In the year 1898 the United States finished the work
begun over a
century before by the backwoodsman, and drove the
Spaniard outright
from the western world. During the march of our
people from the crests
of the Alleghanies to the Pacific, the Spaniard was
for a long period
our chief white opponent; and after an interval his
place among our
antagonists was taken by his Spanish-American heir.
Although during
the Revolution the Spaniard at one time became America’s
friend in the
sense that he was England’s foe, he almost from
the outset hated and
dreaded his new ally more than his old enemy.
In the peace
negotiations at the close of the contest he was jealously
eager to
restrict our boundaries to the line of the Alleghanies;
while even
during the concluding years of the war the Spanish
soldiers on the
upper Mississippi were regarded by the Americans in
Illinois as a
menace no less serious than the British troops at
Detroit.
In the opening years of our national life the Western
backwoodsman
found the Spanish ownership of the mouth of the Mississippi
even more
hurtful and irksome than the retention by the British
king of the
posts on the Great Lakes. After years of tedious
public negotiations,
under and through which ran a dark woof of private
intrigue, the
sinewy western hands so loosened the Spanish grip
that in despair
Spain surrendered to France the mouth of the river
and the vast
territories stretching thence into the dim Northwest.
She hoped
thereby to establish a strong barrier between her
remaining provinces
and her most dreaded foe. But France in her turn
grew to understand
that America’s position as regards Louisiana,
thanks to the steady
westward movement of the backwoodsman, was such as
to render it on the
one hand certain that the retention of the province
by France would
mean an armed clash with the United States, and on
the other hand no
less certain that in the long run such a conflict
would result to
France’s disadvantage. Louisiana thus passed
from the hands of Spain,
after a brief interval, into those of the young Republic.
There
remained to Spain, Mexico and Florida; and forthwith
the pressure of
the stark forest riflemen began to be felt on the
outskirts of these
two provinces. Florida was the first to fall.
After a portion of it
had been forcibly annexed, after Andrew Jackson had
marched at will
through part of the remainder, and after the increasing
difficulty of
repressing the American filibustering efforts had
shown the imminence
of some serious catastrophe, Spain ceded the peninsula
to the United
States. Texas, New Mexico, and California did
not fall into American
hands until they had passed from the Spaniard to his
half-Indian sons.
Many decades went by after Spain had lost her foothold
on the American
continent, and she still held her West Indian empire.

⁂

> **Problems**
1. Reproduce word for word the part of the passage on Spain and American expansion from "In the year" up to and including "his Spanish-American heir.".
2. Carry the passage on Spain and American expansion further, picking up right after its last sentence.
The listing after this point is separate material, unrelated to the passage on Spain and American expansion.

> **Record set**

⁂

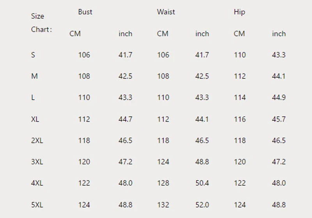The image size is (312, 218).
Task: Click the 132 waist CM value
Action: tap(163, 205)
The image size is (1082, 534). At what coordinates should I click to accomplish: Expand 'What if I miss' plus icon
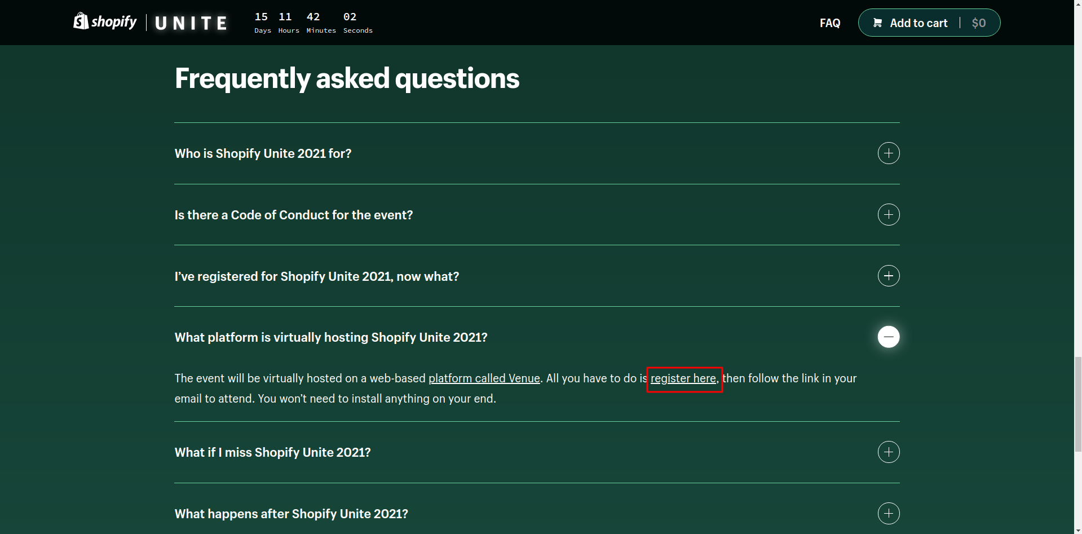[x=888, y=452]
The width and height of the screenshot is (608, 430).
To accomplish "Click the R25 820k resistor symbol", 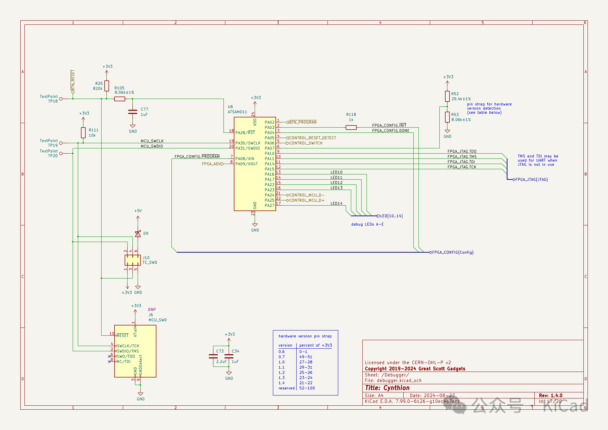I will (x=106, y=86).
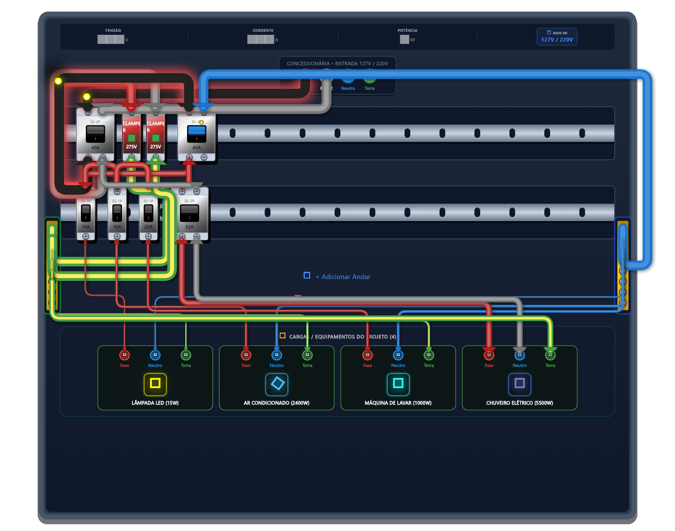Switch the 10A single-pole breaker
The image size is (675, 531).
tap(86, 213)
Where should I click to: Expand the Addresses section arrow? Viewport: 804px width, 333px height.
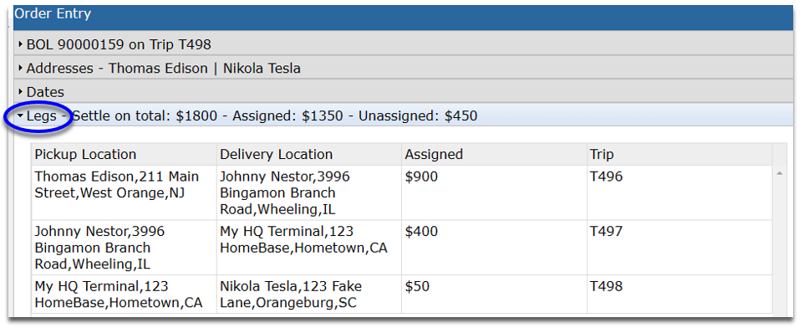(21, 69)

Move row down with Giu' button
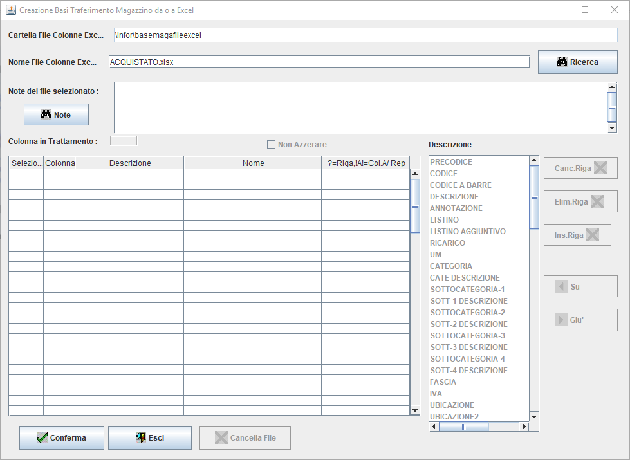[580, 320]
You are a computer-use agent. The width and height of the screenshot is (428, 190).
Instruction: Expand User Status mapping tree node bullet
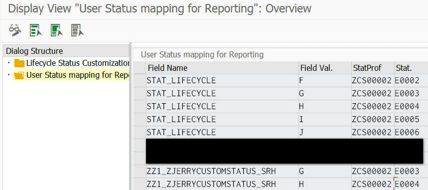pyautogui.click(x=9, y=75)
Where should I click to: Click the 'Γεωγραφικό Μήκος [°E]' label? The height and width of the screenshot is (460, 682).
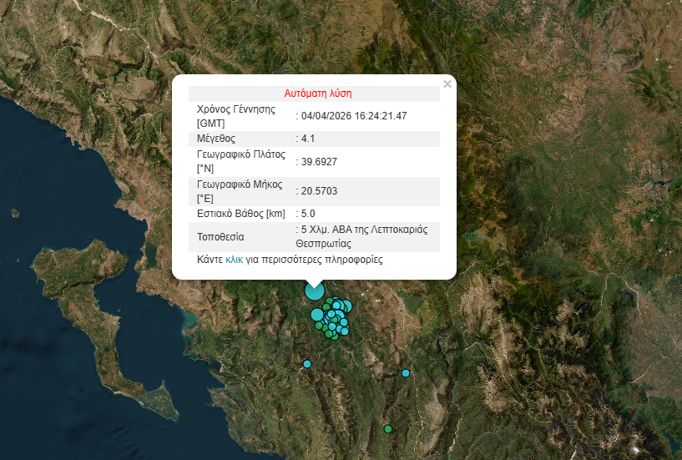[x=240, y=191]
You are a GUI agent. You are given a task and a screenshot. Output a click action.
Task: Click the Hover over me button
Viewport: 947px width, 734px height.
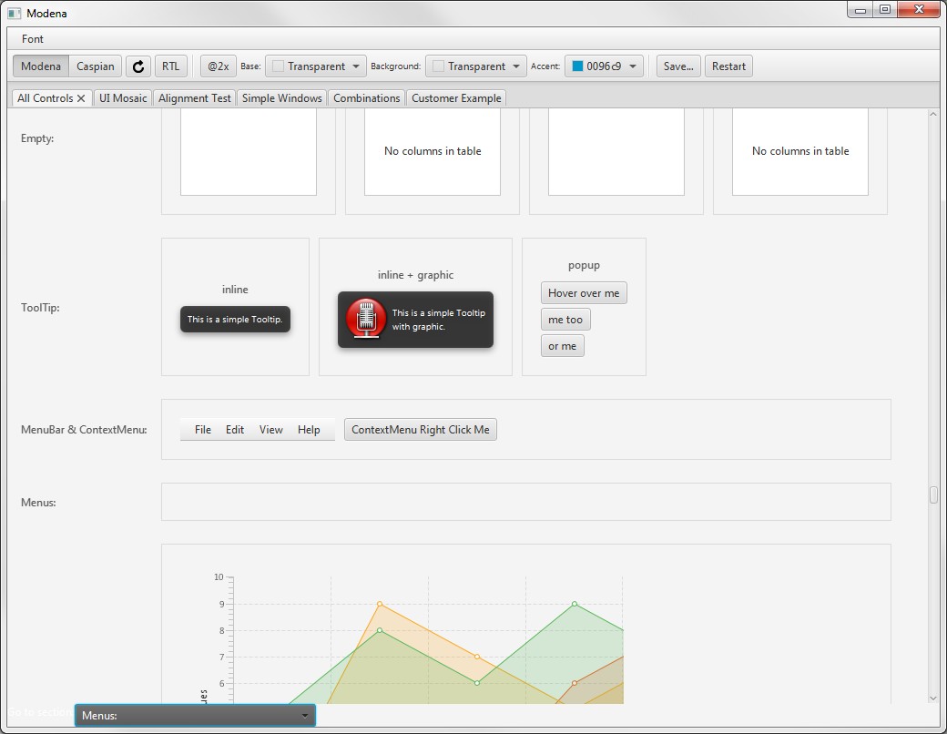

⁂

> **Answers provided**
1.
In the year 1898 the United States finished the work
begun over a
century before by the backwoodsman, and drove the
Spaniard outright
from the western world. During the march of our
people from the crests
of the Alleghanies to the Pacific, the Spaniard was
for a long period
our chief white opponent; and after an interval his
place among our
antagonists was taken by his Spanish-American heir.

2.
She misgoverned
the islands as she had misgoverned the continent;
and in the islands,
as once upon the continent, her own children became
her deadliest
foes. But generation succeeded generation, and
the prophecies of those
far-seeing statesmen who foretold that she would lose
to the northern
Republic her West Indian possessions remained unfulfilled.
At last, at
the close of one of the bloodiest and most brutal
wars that even Spain
ever waged with her own colonists, the United States
intervened, and
in a brief summer campaign destroyed the last vestiges
of the mediaeval
Spanish domain in the tropic seas alike of the West
and the remote
East.
We of this generation were but carrying to completion
the work of our
fathers and of our fathers’ fathers. It
is moreover a matter for just
pride that while there was no falling off in the vigor
and prowess
shown by our fighting men, there was a marked change
for the better in
the spirit with which the deed was done. The
backwoodsmen had pushed
the Spaniards from the Mississippi, had set up a slave-holding
republic in Texas, and had conquered the Californian
gold-fields, in
the sheer masterful exercise of might. It is
true that they won great
triumphs for civilization no less than for their own
people; yet they
won them unwittingly, for they were merely doing as
countless other
strong young races had done in the long contest carried
on for so many
thousands of years between the fit and the unfit.
But in 1898 the
United States, while having gained in strength, showed
that there had
likewise been gain in justice, in mercy, in sense
of responsibility.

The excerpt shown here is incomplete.